El mercado ganadero brasileño cierra el año con señales claras de firmeza, impulsado por una demanda activa de la industria, una oferta muy ajustada de hacienda y una recuperación sostenida de los precios. Así lo analizó Fernando Petruzzi, consignatario de ganado y economista radicado en Río Grande do Sul, en diálogo con Valor Agregado.
Según explicó, el último tramo del año encuentra a Brasil con “un momento bastante positivo”, especialmente por el empuje del consumo interno típico de diciembre, cuando el pago del décimo tercer salario inyecta liquidez adicional a la economía y eleva la demanda de carne vacuna.
Petruzzi remarcó que el rasgo central del mercado es la escasez de oferta. “Hay poquísima oferta de ganado y eso genera una presión clara de suba, con la industria muy compradora”, señaló. En el sur del país ya se concretaron negocios destacados: “En Río Grande do Sul alcanzamos valores de 4,70 a 4,80 dólares por kilo para novillo premium, en cuarta balanza”.

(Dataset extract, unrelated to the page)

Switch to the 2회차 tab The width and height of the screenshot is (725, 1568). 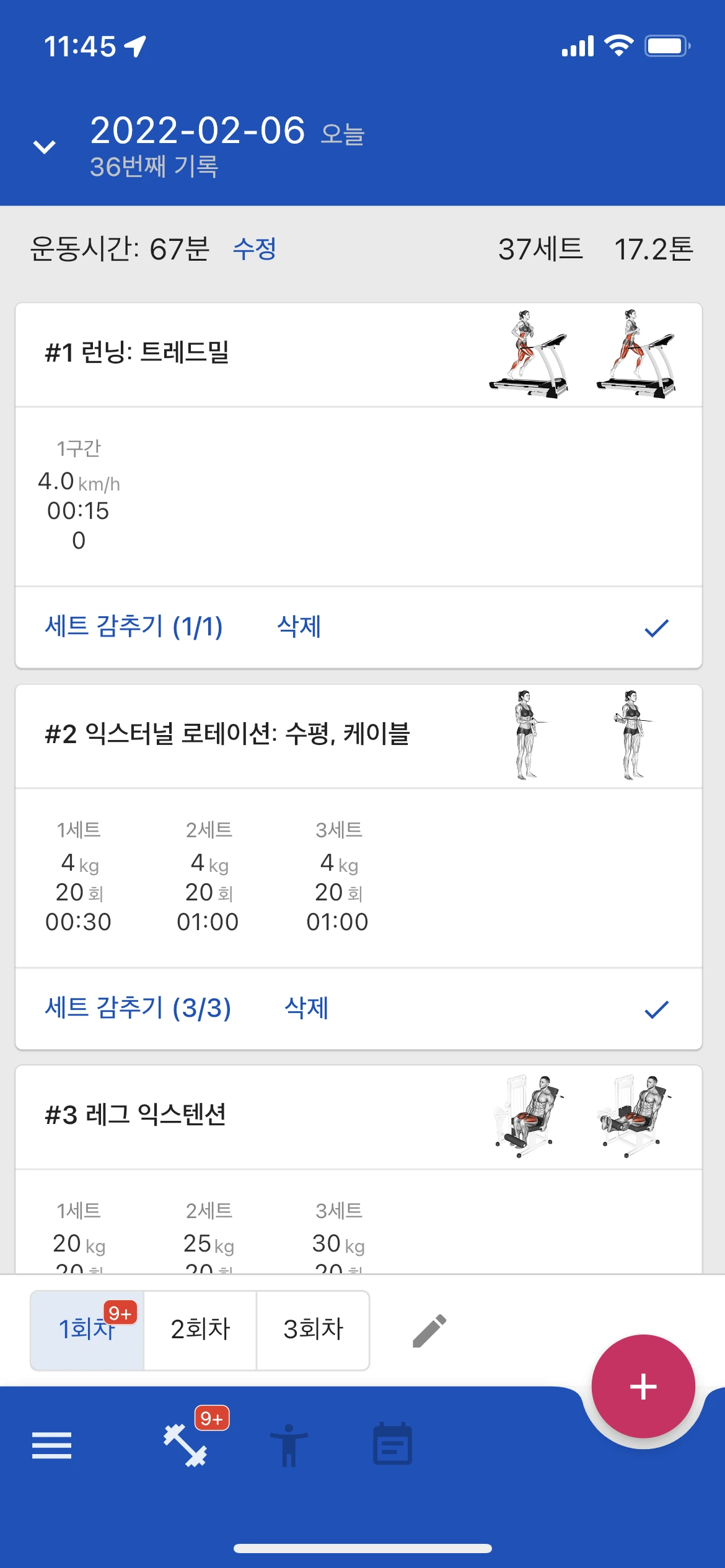200,1330
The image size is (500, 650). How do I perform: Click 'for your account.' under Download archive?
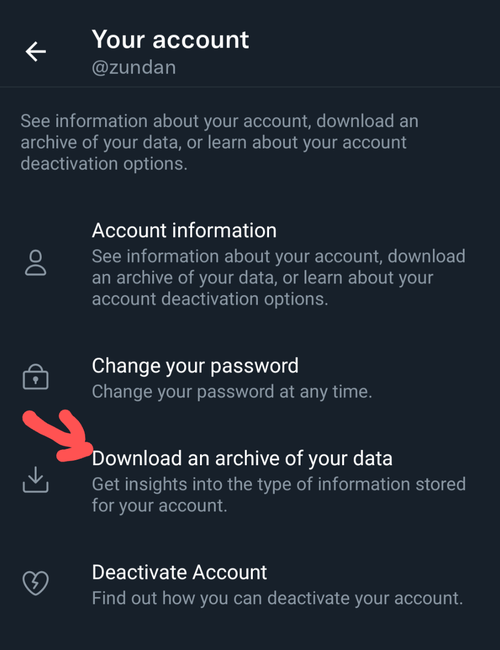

Este escenario no se limita al sur. En regiones clave del centro del país, como Mato Grosso do Sul, los precios también muestran firmeza, aunque en niveles algo inferiores. “Ahí estamos viendo operaciones en el entorno de 4,40 a 4,50 dólares, pero con un mercado igualmente comprador”, explicó.
La reposición, más valorizada que el gordo
Un punto clave de cara a 2026 es la dinámica de la reposición. Petruzzi advirtió que, si bien el ganado gordo aún tiene margen para seguir reaccionando, la reposición ya muestra una valorización significativa. “Hoy ya hicimos negocios de terneros cerca de 2,70 a 2,80 dólares, lo que demuestra que la reposición está incluso más valorizada que el gordo”, afirmó.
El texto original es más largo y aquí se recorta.